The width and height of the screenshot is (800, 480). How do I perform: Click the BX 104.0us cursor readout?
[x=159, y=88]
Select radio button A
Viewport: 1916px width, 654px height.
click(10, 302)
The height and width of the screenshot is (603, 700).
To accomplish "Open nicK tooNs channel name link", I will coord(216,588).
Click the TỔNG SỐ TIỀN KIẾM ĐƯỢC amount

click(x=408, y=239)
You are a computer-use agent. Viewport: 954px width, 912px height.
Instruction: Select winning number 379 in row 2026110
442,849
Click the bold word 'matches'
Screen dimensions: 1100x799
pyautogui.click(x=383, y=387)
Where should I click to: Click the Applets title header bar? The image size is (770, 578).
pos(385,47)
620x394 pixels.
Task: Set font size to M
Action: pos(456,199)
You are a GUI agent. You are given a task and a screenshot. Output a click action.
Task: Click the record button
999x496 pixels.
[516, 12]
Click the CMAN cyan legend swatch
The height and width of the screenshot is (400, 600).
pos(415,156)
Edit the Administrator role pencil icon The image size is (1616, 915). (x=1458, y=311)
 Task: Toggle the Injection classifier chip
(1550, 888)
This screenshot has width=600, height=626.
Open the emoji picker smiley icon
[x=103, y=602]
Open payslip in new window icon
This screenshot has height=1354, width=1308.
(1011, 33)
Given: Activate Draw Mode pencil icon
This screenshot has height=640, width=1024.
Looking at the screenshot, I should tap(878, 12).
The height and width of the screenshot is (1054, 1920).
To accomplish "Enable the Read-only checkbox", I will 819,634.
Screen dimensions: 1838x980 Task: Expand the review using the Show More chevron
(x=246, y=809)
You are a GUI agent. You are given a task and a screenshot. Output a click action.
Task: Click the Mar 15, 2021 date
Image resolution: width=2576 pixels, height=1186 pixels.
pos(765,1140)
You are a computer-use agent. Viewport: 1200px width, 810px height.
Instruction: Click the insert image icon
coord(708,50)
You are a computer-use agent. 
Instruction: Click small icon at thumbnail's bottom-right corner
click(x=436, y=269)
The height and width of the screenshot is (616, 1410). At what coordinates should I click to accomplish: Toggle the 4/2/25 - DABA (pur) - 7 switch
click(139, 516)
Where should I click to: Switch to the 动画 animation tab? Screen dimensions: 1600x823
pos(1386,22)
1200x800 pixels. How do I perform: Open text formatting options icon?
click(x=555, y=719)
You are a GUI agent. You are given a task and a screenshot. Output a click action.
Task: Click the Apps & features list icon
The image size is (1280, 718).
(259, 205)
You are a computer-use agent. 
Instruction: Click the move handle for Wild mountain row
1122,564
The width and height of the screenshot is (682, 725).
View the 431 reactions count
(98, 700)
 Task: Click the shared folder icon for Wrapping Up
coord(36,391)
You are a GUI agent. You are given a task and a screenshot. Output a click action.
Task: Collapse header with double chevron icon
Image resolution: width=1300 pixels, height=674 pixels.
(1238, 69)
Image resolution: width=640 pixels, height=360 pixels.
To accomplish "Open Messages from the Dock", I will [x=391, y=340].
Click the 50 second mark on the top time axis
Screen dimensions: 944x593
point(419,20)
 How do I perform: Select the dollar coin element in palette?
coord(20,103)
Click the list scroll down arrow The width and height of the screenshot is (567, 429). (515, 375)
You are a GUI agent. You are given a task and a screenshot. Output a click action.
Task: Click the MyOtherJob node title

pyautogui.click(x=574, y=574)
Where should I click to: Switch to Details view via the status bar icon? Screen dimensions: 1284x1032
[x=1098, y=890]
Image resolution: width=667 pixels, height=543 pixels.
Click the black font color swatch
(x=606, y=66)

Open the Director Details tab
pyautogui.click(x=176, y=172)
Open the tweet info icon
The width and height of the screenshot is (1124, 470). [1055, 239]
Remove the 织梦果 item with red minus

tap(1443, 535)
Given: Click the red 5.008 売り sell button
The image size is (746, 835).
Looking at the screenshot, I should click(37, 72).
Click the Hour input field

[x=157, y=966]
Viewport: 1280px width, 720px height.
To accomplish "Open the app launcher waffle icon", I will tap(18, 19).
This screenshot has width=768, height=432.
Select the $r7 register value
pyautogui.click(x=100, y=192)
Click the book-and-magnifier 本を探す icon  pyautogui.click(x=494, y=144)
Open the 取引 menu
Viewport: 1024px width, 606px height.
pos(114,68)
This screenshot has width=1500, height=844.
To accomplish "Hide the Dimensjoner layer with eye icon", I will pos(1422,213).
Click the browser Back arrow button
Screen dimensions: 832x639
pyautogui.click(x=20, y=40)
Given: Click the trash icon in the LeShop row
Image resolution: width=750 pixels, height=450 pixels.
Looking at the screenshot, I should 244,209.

TASK DESCRIPTION:
Each line above that contains the word "list" should be copied.

THE COMPLETED TASK:
Task: Click the Apps & features list icon
Click the list scroll down arrow The width and height of the screenshot is (567, 429). (515, 375)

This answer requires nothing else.